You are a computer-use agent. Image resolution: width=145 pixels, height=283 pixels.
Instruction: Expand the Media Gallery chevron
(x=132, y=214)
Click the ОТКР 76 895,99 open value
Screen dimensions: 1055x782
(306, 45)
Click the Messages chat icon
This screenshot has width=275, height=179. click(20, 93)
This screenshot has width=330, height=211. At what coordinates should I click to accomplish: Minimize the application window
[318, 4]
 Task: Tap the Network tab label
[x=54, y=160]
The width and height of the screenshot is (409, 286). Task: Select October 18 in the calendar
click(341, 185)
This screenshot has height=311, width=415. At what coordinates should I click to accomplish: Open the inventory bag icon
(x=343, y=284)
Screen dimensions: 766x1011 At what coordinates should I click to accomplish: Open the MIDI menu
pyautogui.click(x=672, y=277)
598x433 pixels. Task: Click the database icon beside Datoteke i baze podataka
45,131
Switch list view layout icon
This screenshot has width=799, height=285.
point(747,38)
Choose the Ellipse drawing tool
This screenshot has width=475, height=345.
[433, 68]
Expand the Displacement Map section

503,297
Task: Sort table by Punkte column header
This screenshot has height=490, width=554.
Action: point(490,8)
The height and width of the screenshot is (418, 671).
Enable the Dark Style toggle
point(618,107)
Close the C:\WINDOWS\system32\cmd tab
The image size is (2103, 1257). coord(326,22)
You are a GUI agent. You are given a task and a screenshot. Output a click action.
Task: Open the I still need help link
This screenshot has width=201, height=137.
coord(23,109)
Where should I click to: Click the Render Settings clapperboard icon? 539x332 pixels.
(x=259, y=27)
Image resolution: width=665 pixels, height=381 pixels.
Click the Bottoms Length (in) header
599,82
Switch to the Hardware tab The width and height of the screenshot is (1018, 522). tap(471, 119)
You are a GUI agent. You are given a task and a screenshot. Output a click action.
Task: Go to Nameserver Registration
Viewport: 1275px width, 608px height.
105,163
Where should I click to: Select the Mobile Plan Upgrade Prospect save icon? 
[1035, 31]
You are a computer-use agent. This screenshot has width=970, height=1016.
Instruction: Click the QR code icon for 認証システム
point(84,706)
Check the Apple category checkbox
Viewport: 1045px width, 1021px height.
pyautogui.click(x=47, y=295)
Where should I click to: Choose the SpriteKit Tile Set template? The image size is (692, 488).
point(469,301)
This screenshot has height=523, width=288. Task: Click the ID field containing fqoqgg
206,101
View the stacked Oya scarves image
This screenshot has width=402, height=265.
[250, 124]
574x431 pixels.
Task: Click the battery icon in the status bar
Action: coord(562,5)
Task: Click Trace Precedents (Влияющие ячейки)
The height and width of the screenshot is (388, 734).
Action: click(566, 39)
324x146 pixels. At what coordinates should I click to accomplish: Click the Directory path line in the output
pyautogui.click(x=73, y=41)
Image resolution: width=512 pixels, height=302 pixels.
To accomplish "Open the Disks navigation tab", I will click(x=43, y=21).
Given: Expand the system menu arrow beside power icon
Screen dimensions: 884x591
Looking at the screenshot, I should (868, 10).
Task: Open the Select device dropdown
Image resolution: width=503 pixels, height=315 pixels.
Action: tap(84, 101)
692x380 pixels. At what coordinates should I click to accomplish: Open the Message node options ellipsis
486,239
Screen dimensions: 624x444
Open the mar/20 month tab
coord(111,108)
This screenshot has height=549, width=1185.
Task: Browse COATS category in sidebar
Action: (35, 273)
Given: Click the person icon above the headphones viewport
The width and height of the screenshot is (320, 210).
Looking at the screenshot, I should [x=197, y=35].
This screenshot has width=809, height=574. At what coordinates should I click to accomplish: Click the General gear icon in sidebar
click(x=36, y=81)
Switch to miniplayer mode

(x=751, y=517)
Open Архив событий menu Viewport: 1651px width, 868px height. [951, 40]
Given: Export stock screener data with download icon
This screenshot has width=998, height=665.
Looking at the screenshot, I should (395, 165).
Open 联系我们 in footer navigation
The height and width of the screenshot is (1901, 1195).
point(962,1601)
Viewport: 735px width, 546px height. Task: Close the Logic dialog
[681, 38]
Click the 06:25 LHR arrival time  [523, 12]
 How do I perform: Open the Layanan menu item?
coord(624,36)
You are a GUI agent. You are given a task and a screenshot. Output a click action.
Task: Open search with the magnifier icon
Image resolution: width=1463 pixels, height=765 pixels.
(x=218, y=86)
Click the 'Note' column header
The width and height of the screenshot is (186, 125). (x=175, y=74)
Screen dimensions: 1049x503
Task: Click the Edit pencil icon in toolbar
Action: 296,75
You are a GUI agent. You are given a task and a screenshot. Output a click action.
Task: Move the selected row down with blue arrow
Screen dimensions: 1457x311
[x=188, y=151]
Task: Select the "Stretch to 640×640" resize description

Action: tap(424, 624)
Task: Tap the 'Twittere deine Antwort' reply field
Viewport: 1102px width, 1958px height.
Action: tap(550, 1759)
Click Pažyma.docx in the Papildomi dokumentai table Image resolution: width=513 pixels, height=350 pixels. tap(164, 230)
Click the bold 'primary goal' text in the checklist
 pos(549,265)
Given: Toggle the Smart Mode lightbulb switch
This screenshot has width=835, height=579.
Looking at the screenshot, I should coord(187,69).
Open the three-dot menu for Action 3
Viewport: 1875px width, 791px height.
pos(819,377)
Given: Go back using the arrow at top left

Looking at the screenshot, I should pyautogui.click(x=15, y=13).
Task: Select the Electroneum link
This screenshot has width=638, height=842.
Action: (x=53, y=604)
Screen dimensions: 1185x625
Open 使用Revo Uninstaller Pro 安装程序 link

# # #

▸ **WHAT YOU NEED TO DO**: Reproduce verbatim the range of lines that opens the records and closes with the line containing "The height and width of the screenshot is (418, 671).". Omit everything after it.

▸ **EXERCISE SOLUTION**:
You are a computer-use agent. Image resolution: width=145 pixels, height=283 pixels.
Instruction: Expand the Media Gallery chevron
(x=132, y=214)
Click the ОТКР 76 895,99 open value
Screen dimensions: 1055x782
(306, 45)
Click the Messages chat icon
This screenshot has width=275, height=179. click(20, 93)
This screenshot has width=330, height=211. At what coordinates should I click to accomplish: Minimize the application window
[318, 4]
 Task: Tap the Network tab label
[x=54, y=160]
The width and height of the screenshot is (409, 286). Task: Select October 18 in the calendar
click(341, 185)
This screenshot has height=311, width=415. At what coordinates should I click to accomplish: Open the inventory bag icon
(x=343, y=284)
Screen dimensions: 766x1011 At what coordinates should I click to accomplish: Open the MIDI menu
pyautogui.click(x=672, y=277)
598x433 pixels. Task: Click the database icon beside Datoteke i baze podataka
45,131
Switch list view layout icon
This screenshot has width=799, height=285.
point(747,38)
Choose the Ellipse drawing tool
This screenshot has width=475, height=345.
[433, 68]
Expand the Displacement Map section

503,297
Task: Sort table by Punkte column header
This screenshot has height=490, width=554.
Action: point(490,8)
The height and width of the screenshot is (418, 671).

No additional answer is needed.